**SOURCE**
23 La requérante soutient que les investissements dans l’amélioration des terres ainsi que les dépenses pour l’entretien des terrains et d’autres améliorations qualitatives, tels qu’ils sont prévus par le contrat de bail, doivent entièrement être intégrés dans le prix du loyer. Il ressortirait du rapport Uus Maa que, en 2000, ni l’imposition de telles obligations ni la conclusion de contrats de bail à long terme portant sur une superficie aussi importante ne relevaient d’une pratique courante. Il
n’existerait donc pas de contrats comparables et le prix du loyer inclurait nécessairement la valeur de ces obligations.

24 Selon la requérante, la Commission n’a satisfait ni aux obligations au titre de la charge de preuve ni aux exigences procédurales qui lui incombaient. En particulier, elle estime que la Commission n’a pas correctement interprété les faits ainsi que les données de nature économique et aurait apprécié les éléments de preuve de manière sélective. Il découlerait du rapport Uus Maa que les terres au sud de Tartu nécessitaient des systèmes d’amélioration des terres représentant un coût supplémentaire,
que la construction de tels systèmes était un investissement dans les biens du propriétaire, que les obligations liées à la fertilisation des sols n’étaient pas une pratique courante, qu’aucun nouveau contrat de bail conclu sur le marché n’avait été aussi favorable au propriétaire comparé à celui en cause, que les bailleurs privés tiraient un revenu net réel annuel inférieur en raison des impôts sur le revenu et de la taxe foncière et que le contrat de bail n’était pas comparable à un contrat de
bail ordinaire.

25 La requérante soutient que la Commission n’a pas tenu compte du fait que, selon les données indiquées dans le rapport Uus Maa, la surface exploitable des terrains en cause ne représente que 2833,596 ha, soit 83 % de la superficie totale de ces terrains. Selon elle, le loyer effectif qu’elle a payé est donc de 16,7 % supérieur à celui prévu par le contrat de bail. En outre, les terrains en cause incluraient, pour une part importante, des chemins et autres terres non exploitables.

**TÂCHES À RÉALISER**
a - D'après la source, quel pourcentage de la superficie totale des terrains en cause leur surface exploitable représente-t-elle ?
b - Dans la source, relevez chacun des constats que la requérante tire du rapport Uus Maa dans la phrase commençant par « Il découlerait du rapport Uus Maa ».
Les enregistrements n'ont aucun lien avec la source.

**LIGNES DE DONNÉES**
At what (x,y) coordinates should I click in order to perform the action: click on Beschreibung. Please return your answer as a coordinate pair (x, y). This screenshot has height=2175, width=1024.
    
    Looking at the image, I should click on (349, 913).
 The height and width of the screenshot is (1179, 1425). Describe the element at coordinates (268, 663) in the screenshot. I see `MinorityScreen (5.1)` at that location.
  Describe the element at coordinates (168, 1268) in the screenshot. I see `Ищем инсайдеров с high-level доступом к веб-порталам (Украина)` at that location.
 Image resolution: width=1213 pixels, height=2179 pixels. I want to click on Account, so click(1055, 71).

**RÉSULTATS DE L'EXERCICE**
a - 83 %, soit 2833,596 ha.

b -
- Les terres au sud de Tartu nécessitaient des systèmes d'amélioration des terres représentant un coût supplémentaire.
- La construction de tels systèmes était un investissement dans les biens du propriétaire.
- Les obligations liées à la fertilisation des sols n'étaient pas une pratique courante.
- Aucun nouveau contrat de bail conclu sur le marché n'avait été aussi favorable au propriétaire que celui en cause.
- Les bailleurs privés tiraient un revenu net réel annuel inférieur en raison des impôts sur le revenu et de la taxe foncière.
- Le contrat de bail n'était pas comparable à un contrat de bail ordinaire.